Заливай выбежал вперёд. На его острые уши был надет кожаный шлем Наталкиной «динамовки», застёгнутый под подбородком. Пёс шагал важно и гордо.

— Вот и начинается. Но это шутка. А если он не вернётся из тайги — донесёт нужное, а оттуда принесёт, что дадут. И никогда не терял ничего и никто отнять не решился. А Наталкины вещи — посторонние не возьмут...

— А научили его — как с тигром! — Наталка однажды подложила под тигровую шкуру свой ботинок или платок, лишь бы он не видел, а затем: «О, Боже! Заливай! Спасай! Ищи!..» — страшно было смотреть на него. Из шкуры клочья летели во все стороны. Чудо. Они тоже обученные, но он у них — вожак, без него они — как русские без генерала.

Чаща становилась всё гуще. Тропа шла среди высокой травы, колючей поросли, через непроходимые плетни лиан. Обильная роса хлестала по одежде и головам, словно через решето.

Когда выбрались на перевал, все были мокрые до нитки. Парни подождали остальных. Солнце слепило глаза, выглядывая из-за далеких сизых хребтов. Раскрашивало обрывистую чащу и панораму разнообразием красок, будто гениальный художник. У Григория дух захватывало от удивления. Белки где‑то на верхушках кедров резвились, встречая солнце, а звонкие эхо отражались от обрывов, от чащи, от веток-нежильников.

У Наталки волосы были мокрые, на носу и ресницах блестели капельки, а в глазах сияли солнечные, счастливые искорки; она стояла и смотрела на солнце, и лицо её покраснело, словно цветок, такое же дивное и незнакомое, как эти заросли, и солнце, и белки, и счастливые эхо...

— Ну что, может, переведём дух? — предложил Грицко, замечая как из ичаги капает вода.

— Нет, если уж купаться — так купаться, — сказал старик Сырко. — Пока нет паутины, будем идти, путь далёкий. Тропа расходится в обе стороны.

— Возьмём налево! — приказал старик.

— Ага, это на Голубую… — обрадовался Грицко и свернул налево. Снова шёл в лидерах, поясняя: — Голубая — это падь, долина. Мы её так называем. Там неподалёку лучшие солончаки. Там самый хороший панты ловить.

— А ты лучше объясни, что такое «солончаки» и с чем их едят, — попросил Григорий.
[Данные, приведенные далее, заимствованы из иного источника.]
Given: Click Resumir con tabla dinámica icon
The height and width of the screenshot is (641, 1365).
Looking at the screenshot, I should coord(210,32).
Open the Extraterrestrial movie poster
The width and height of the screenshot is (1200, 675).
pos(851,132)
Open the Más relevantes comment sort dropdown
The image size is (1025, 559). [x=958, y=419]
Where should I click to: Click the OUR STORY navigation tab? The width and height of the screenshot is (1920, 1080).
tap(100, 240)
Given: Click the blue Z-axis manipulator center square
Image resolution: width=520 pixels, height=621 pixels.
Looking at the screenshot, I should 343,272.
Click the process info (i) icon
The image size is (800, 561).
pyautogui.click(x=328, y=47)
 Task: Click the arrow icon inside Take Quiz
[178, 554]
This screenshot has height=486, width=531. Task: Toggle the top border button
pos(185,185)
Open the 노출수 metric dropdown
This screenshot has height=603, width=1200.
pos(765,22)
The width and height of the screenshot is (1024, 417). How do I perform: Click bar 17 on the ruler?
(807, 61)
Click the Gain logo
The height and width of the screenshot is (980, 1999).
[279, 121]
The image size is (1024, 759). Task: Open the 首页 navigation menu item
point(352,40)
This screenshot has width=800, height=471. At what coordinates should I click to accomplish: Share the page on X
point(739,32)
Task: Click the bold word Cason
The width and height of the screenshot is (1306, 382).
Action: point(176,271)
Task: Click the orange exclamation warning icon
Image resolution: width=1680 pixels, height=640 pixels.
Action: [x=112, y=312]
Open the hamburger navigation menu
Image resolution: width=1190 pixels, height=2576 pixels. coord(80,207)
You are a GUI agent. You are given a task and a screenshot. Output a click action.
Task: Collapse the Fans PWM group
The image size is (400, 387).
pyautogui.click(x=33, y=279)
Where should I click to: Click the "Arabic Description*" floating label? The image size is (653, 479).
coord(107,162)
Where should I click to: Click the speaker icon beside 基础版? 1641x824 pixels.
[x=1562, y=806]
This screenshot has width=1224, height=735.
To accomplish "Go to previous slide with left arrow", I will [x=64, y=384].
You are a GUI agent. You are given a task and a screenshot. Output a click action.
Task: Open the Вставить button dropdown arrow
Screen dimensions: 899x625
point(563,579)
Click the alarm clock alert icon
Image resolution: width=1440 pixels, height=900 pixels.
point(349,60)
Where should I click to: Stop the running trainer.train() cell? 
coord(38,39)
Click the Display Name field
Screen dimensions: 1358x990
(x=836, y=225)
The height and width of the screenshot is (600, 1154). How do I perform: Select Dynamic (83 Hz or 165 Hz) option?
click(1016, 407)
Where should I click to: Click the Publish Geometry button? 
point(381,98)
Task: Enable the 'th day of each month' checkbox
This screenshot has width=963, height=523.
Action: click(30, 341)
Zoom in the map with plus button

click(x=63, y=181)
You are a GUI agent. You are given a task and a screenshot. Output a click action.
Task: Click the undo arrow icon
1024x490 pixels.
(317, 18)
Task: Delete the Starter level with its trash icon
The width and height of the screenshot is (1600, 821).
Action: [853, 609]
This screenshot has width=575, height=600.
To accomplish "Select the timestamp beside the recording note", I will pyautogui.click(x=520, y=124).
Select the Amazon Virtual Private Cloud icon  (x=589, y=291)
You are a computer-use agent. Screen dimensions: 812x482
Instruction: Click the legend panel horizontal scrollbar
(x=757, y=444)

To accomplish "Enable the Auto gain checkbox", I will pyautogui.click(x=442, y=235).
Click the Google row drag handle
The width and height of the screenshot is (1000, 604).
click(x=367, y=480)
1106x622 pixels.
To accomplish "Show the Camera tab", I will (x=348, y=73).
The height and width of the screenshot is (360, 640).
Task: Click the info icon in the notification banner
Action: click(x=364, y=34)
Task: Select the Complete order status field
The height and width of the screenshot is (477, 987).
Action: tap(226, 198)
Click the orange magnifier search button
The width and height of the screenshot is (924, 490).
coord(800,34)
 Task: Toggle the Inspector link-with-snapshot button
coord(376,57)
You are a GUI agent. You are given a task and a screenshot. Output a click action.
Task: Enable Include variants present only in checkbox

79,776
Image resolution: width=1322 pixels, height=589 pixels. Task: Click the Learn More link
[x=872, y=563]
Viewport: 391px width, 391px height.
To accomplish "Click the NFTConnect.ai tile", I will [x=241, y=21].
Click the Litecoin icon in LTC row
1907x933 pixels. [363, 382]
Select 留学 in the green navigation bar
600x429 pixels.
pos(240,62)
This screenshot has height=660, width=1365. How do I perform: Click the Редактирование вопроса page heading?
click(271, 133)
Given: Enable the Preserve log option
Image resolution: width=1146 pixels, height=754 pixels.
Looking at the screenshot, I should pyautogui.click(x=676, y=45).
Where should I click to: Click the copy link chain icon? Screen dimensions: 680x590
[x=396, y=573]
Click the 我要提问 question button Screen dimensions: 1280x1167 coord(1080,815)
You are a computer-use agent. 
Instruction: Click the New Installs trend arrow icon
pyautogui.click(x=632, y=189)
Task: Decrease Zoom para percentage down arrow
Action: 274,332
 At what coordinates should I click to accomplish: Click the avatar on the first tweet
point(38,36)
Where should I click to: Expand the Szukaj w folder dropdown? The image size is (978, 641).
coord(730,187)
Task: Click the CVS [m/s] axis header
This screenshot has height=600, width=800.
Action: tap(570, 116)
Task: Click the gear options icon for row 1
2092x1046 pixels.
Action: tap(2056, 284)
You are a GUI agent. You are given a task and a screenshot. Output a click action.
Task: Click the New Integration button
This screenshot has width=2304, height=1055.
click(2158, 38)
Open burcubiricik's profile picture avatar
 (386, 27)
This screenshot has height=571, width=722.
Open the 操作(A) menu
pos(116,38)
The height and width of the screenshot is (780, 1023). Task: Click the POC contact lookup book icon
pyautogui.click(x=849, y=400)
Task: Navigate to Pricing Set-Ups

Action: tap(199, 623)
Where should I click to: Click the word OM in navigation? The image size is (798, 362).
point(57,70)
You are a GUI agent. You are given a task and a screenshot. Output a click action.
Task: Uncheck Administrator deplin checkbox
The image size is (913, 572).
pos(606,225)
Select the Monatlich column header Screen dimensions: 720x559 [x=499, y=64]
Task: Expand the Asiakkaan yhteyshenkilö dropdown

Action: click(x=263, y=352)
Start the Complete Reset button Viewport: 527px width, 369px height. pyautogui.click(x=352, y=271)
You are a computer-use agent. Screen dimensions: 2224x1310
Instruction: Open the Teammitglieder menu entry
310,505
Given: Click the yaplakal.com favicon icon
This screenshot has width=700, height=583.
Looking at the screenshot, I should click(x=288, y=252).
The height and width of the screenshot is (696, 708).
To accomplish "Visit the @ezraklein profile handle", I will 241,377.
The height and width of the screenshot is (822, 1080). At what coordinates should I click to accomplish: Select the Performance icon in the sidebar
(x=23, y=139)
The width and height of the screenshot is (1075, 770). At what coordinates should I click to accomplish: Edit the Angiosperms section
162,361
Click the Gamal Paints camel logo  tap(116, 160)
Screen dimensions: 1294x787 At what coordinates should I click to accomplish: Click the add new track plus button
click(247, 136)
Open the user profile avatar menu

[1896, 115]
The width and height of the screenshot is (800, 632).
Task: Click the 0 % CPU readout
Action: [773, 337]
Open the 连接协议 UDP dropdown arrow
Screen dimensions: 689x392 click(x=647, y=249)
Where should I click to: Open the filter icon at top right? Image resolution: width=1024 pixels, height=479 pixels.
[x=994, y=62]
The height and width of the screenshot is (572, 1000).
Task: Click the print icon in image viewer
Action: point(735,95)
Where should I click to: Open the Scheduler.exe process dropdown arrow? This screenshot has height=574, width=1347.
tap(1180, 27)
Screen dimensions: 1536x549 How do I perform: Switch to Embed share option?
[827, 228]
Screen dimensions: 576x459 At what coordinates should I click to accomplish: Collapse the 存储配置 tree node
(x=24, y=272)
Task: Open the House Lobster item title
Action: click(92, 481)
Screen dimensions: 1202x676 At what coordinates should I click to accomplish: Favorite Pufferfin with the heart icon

— А ты разве не знаешь? — удивился Грицко честно. — Хотя, правда… Ну, солончаки — это такая солёная земля, и её так едят без ничего. И зубры едят.

— А кто такие зубры?

— Да зубры… те, у которых панты.

— А что такое панты?..

Грицко рассмеялся недоверчиво…

Тропа вела по более свободному участку, не так густо порослому. По бокам виднелись залитые солнцем поляны. Путь был далёк. Два Грица, как и прежде, шли впереди; на открытых местах шли рядом...

— Да не смейся. И не удивляйся так. Видишь, я за свою жизнь охотился на уток, гусей, зайцев, волков, лис, бекасов, дуплянок и дудаков, но…

— А что это такое — дуплянки и дудаки? И те — как их — бекасы?

— Ну что ты, — рассмеялся и сам Григорий. — Вот не насмехайся, а расскажи мне всё подробно, чтобы я знал.

— Хорошо. Солончаки — это такие места на выгонах и болотах… Выгоны — это выжженные чащи, а мары — болотистые, горные. Часто в лесах бывают пожары и выгорают огромные участки, порой на сто верст… Так вот, на марах и у них, на склонах сопок часто встречается природная солёная земля — это и есть солончак.